* [Text]:
□ □ □ □

This seems to be working fine, I have been debugging this for days, but still have no luck.

I also tried to reinstall several times, but the problem reappeared stably.

Finally, I solved it by systemctl restart containerd.service on debian-node-2(work node)

Although I solved the problem, I still have a huge doubt, why can I just restart containerd?


At the same time, my master node (i.e., debian-node-1) would randomly reboot, which was very confusing to me.

It usually manifested itself in a way similar to client_loop: send disconnect: Broken pipe, which I initially thought was a problem with the ssh connection, but when I left the server alone overnight and connected again the next day, it would automatically reboot again.

I had no memory issues, and even the memory usage was not high. Command journalctl -xb -p err did not indicate any problems.

I have previously installed Vanilla Kubernetes on debian-node-1, and also installed a Kind-based k8s container. But there was no restart problem. I have already done a system reset before installing kubewarf-enhanced-k8s.

debian-node-2 (worker node) have same problem.

This is debian-node-1 and debian-node-2 summary from neofetch. The two machines are connected to the same router, which has a bypass route 192.168.2.201 set up to handle the proxy.

□ □ □ □

* [Stated goal 1]:
Answer these questions from the post:
(a) What command fixed the problem on debian-node-2?
(b) Which node would randomly reboot?
(c) What bypass route is set up on the router the two machines share?

* [Data listing]:
□ □ □ □

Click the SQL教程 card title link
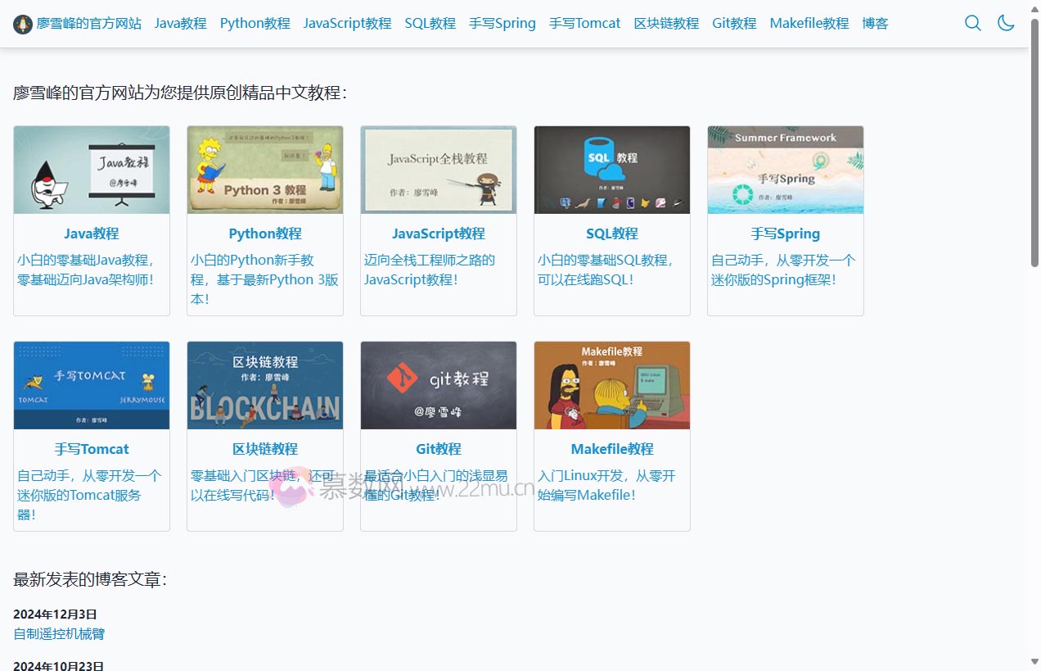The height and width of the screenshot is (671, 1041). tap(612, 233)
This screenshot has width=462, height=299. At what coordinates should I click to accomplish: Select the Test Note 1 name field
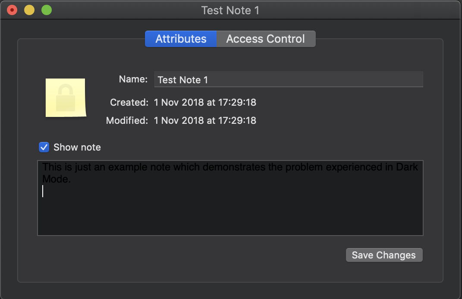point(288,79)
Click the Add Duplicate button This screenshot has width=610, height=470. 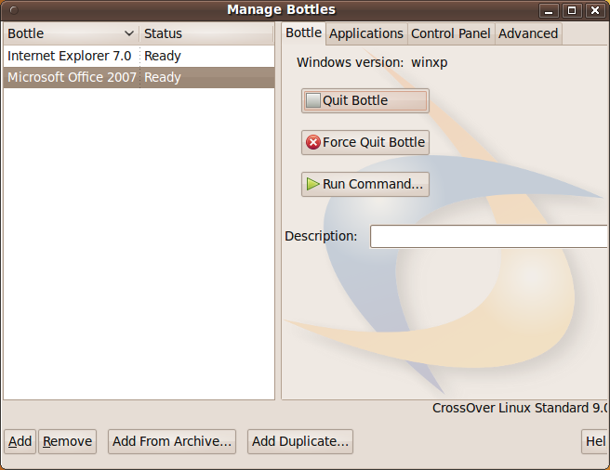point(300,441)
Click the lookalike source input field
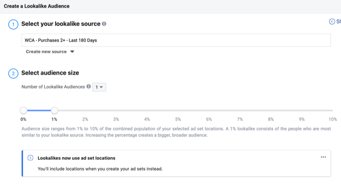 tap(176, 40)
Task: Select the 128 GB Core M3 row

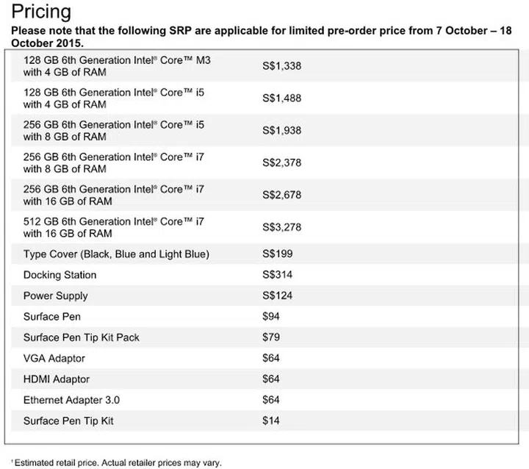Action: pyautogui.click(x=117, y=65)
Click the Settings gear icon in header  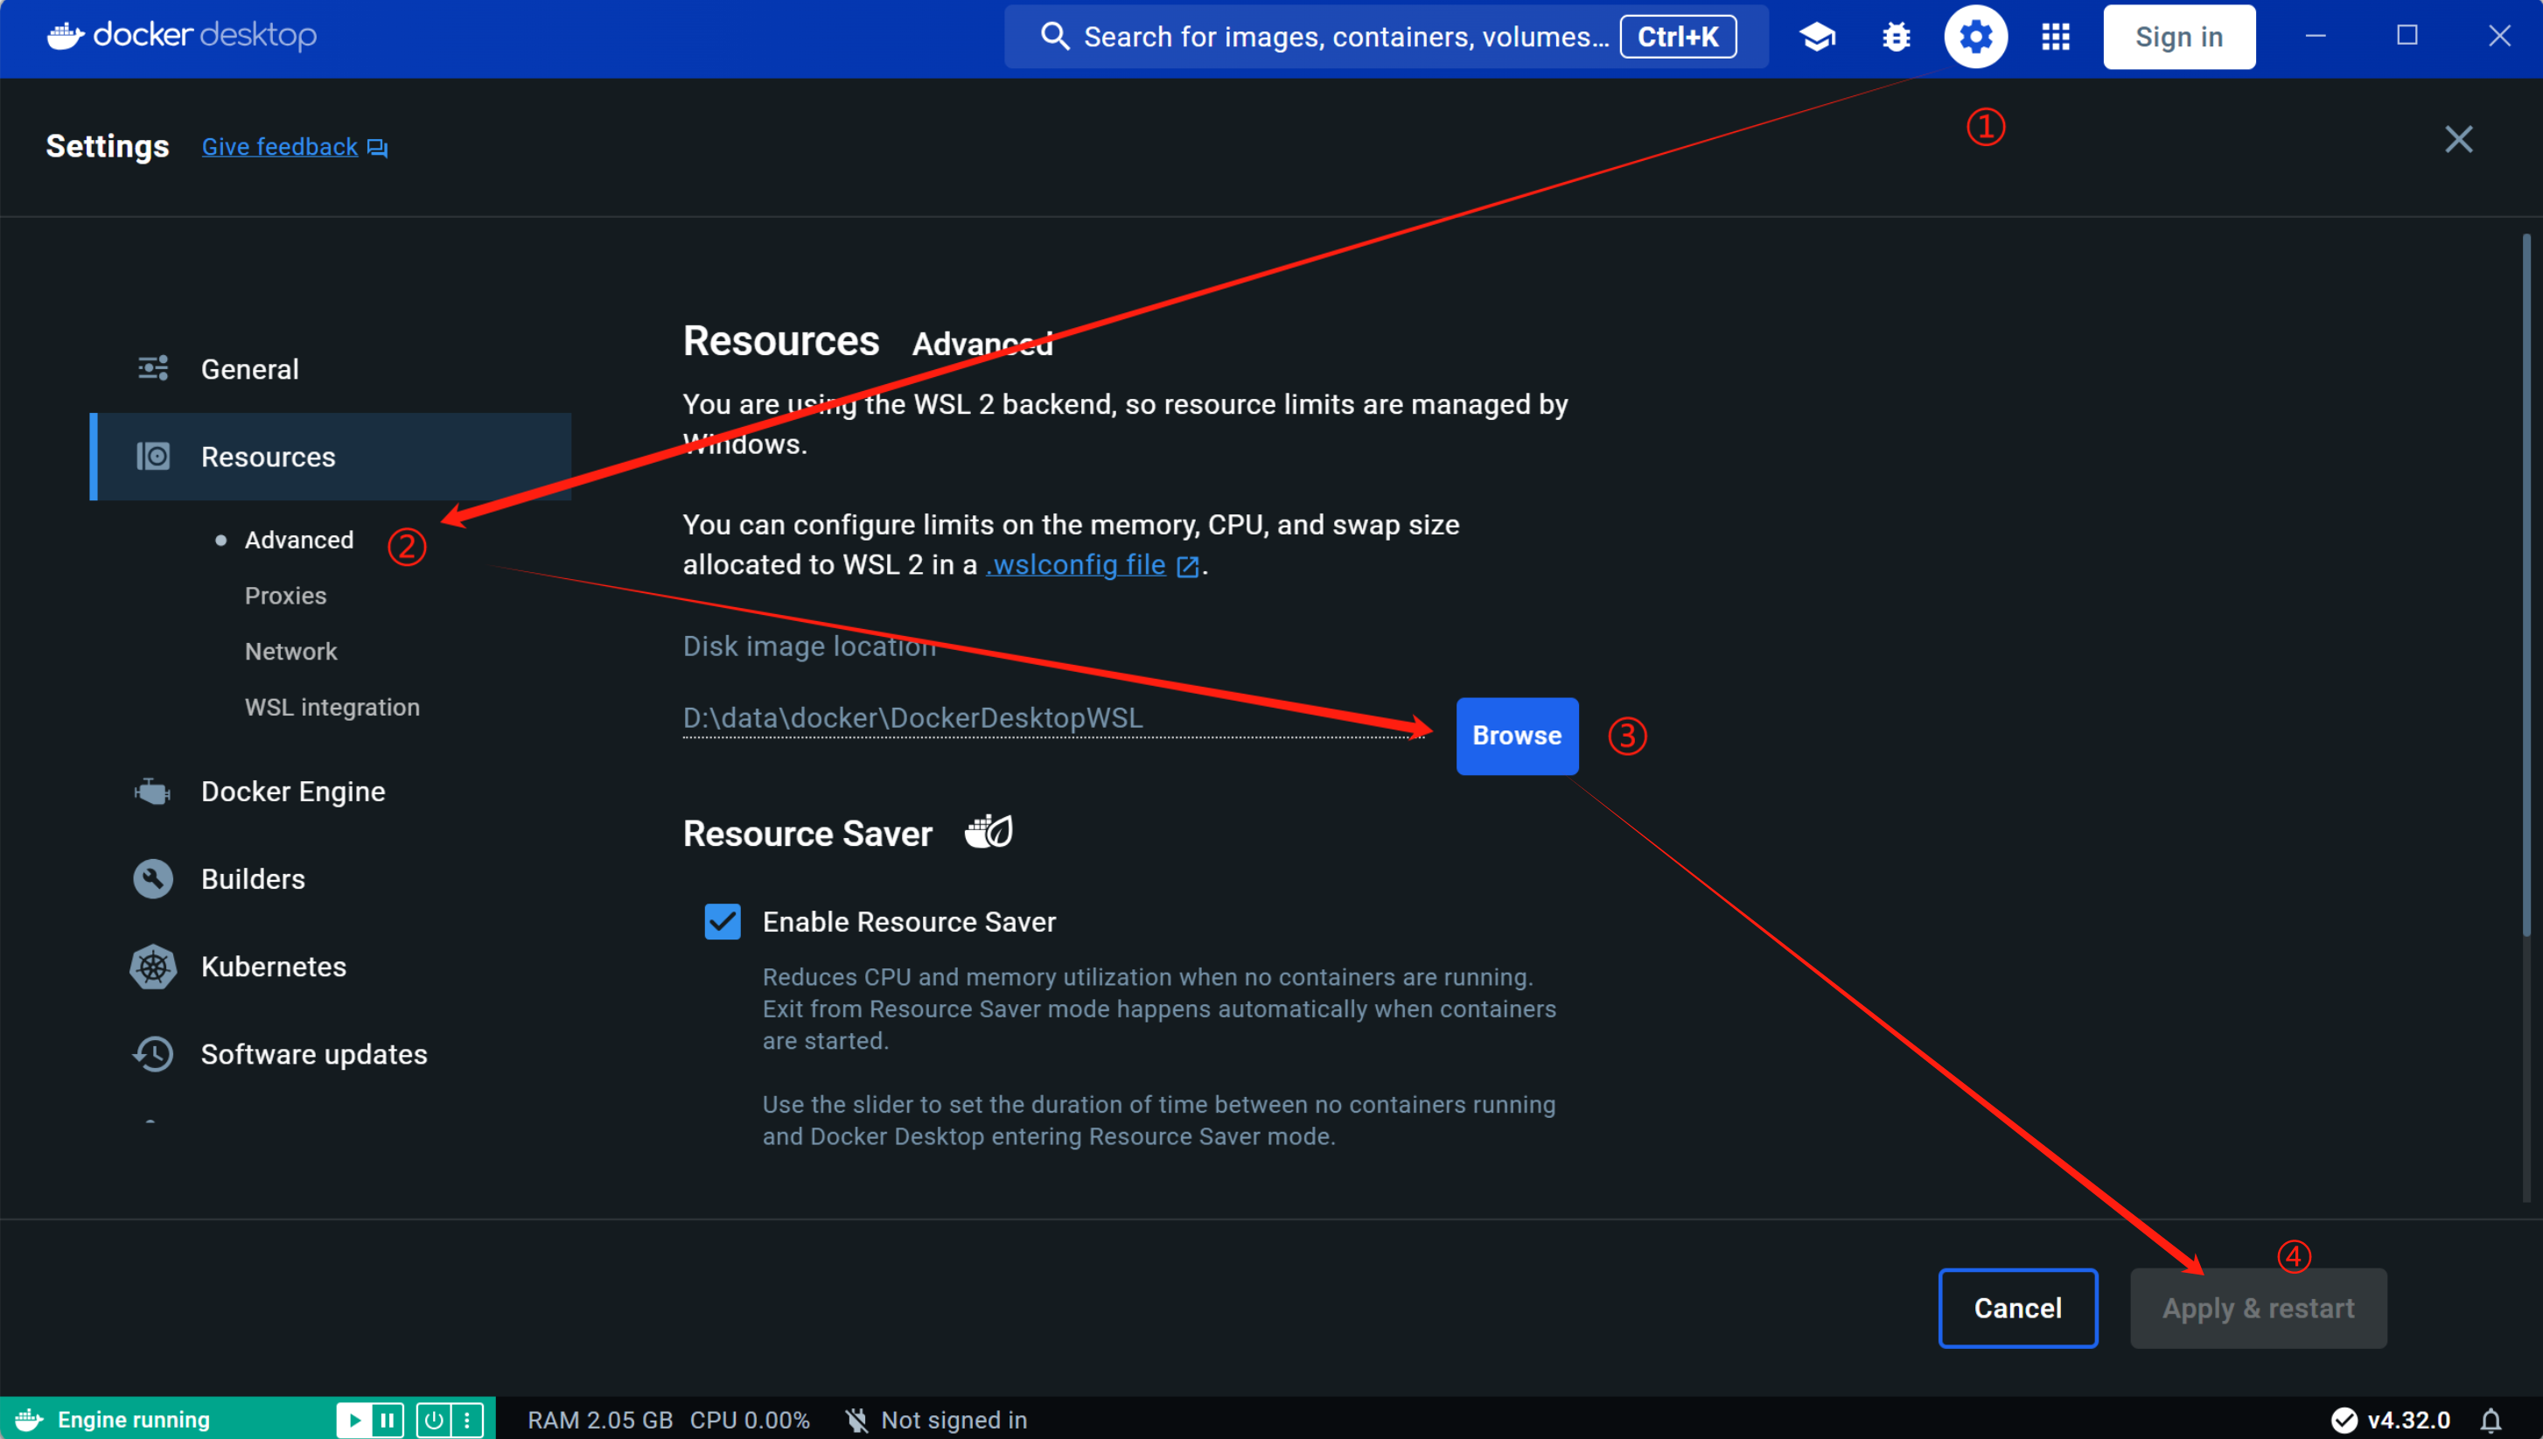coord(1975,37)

□ □ □ □

* [Stated goal 2]:
List each line of the rows above that contains the word "Select", matching case exactly.

* [Task response 1]:
(a) systemctl restart containerd.service
(b) debian-node-1, the master node
(c) 192.168.2.201

* [Task response 2]:
This screenshot has width=462, height=299. At what coordinates should I click to accomplish: Select the Test Note 1 name field
Task: Select the 128 GB Core M3 row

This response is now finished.